╭─ Data excerpts

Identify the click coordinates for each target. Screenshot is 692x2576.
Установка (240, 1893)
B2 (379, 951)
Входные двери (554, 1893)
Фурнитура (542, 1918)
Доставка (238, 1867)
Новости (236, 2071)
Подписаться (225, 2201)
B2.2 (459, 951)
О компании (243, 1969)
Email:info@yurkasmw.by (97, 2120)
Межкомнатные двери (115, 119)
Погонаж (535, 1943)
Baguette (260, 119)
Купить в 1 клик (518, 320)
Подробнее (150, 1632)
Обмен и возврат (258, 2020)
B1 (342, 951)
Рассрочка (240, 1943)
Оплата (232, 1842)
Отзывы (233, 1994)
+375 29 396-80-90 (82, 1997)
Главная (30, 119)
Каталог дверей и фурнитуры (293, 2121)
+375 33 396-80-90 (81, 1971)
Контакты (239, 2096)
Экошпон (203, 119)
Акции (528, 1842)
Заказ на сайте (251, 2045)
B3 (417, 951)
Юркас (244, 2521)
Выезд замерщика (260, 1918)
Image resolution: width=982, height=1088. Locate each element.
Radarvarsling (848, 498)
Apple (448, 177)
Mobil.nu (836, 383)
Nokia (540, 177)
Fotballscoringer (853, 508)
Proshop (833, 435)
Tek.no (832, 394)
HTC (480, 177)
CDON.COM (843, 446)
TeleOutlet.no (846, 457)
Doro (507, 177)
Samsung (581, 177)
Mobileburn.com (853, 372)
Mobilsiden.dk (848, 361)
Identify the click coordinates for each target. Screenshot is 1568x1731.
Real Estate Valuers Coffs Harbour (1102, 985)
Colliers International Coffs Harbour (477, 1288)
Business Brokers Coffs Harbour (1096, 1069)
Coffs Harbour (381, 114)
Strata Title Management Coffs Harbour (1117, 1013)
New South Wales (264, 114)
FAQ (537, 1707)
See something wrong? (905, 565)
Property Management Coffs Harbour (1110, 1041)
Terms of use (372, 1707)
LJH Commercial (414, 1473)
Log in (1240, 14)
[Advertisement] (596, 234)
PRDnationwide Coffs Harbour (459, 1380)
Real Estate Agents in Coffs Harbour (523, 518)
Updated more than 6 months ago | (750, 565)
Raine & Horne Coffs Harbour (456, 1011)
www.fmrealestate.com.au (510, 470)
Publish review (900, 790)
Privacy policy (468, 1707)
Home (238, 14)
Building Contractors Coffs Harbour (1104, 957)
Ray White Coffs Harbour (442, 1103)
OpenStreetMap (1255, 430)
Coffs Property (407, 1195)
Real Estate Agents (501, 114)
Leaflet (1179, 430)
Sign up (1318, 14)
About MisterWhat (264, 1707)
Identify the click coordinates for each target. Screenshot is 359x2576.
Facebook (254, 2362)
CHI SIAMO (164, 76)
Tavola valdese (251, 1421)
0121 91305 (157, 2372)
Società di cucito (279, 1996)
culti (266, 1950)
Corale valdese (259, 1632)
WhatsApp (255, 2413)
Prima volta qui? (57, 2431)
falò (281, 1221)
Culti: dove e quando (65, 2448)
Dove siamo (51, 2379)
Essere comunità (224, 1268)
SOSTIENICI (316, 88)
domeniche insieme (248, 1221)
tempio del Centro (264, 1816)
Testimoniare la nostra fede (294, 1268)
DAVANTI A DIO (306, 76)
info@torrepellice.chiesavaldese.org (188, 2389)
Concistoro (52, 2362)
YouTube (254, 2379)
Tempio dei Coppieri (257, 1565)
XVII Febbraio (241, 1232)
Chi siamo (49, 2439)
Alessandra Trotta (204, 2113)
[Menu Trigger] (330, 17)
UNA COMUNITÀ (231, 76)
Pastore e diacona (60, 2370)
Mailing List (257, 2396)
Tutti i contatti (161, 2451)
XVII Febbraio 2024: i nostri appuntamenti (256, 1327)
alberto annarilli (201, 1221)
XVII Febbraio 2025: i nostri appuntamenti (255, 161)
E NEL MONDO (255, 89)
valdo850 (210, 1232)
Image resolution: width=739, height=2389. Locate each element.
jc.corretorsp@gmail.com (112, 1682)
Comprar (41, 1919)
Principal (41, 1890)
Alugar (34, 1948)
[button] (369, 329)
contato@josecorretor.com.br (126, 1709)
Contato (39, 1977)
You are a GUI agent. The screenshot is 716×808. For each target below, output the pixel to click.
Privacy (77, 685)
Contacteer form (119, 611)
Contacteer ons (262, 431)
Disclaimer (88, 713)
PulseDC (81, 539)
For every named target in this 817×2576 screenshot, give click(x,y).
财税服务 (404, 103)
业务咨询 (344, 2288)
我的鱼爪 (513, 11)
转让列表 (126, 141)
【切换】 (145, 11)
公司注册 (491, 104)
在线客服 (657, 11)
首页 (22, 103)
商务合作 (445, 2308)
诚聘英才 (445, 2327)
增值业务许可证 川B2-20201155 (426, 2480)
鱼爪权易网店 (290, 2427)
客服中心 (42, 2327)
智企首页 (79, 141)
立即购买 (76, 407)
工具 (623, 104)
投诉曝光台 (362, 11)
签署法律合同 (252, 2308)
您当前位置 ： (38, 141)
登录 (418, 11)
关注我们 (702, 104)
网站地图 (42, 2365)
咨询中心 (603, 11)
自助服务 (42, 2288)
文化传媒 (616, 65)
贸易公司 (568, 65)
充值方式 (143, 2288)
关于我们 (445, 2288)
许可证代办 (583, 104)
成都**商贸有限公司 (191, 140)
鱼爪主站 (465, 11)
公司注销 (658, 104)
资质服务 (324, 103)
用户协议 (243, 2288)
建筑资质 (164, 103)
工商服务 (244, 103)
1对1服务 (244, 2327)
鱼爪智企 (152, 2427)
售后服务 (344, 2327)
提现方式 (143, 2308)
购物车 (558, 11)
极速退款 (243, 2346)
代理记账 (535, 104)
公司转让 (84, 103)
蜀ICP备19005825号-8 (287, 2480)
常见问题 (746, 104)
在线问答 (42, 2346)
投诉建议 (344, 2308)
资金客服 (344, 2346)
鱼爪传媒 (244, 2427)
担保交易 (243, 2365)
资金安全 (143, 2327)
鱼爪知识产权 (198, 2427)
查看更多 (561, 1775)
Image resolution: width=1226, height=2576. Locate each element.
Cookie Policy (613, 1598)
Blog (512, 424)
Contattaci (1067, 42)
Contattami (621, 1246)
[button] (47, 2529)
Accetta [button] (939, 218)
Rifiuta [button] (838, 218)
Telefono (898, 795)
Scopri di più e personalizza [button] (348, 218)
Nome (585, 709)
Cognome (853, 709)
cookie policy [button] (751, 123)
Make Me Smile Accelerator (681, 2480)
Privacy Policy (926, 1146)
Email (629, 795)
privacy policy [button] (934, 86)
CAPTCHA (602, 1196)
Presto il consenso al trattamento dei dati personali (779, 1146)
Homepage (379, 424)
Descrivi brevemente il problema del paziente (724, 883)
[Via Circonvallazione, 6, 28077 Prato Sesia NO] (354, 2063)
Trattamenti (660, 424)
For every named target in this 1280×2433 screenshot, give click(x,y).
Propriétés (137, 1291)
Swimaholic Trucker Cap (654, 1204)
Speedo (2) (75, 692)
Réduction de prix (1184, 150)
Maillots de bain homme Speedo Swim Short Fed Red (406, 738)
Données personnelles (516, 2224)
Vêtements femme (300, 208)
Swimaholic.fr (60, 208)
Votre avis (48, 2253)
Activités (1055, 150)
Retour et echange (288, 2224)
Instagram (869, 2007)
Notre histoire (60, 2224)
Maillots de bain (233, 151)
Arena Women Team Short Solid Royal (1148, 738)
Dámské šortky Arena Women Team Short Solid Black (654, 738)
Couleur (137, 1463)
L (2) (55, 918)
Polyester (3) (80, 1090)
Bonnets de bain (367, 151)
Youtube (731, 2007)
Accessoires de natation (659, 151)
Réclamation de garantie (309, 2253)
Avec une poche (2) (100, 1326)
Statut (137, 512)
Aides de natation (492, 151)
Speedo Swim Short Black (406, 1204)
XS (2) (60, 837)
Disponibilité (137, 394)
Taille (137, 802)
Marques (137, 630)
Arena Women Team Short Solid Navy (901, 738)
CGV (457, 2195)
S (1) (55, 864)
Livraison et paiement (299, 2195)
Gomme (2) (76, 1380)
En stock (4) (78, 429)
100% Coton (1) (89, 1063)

╰─

Instructions for the task: Report how many lines of the rows above contain the string "button", with case counting. Give only the number.

Result: 7